• Entries supplied:
----------------------------------------
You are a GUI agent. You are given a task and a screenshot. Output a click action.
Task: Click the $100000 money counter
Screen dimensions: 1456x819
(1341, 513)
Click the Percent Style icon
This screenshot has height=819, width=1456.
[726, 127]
----------------------------------------
• Exercise prompt: Extract all of the data shown above and repeat it verbatim.

• Task answer:
You are a GUI agent. You are given a task and a screenshot. Output a click action.
Task: Click the $100000 money counter
Screen dimensions: 1456x819
(1341, 513)
Click the Percent Style icon
This screenshot has height=819, width=1456.
[726, 127]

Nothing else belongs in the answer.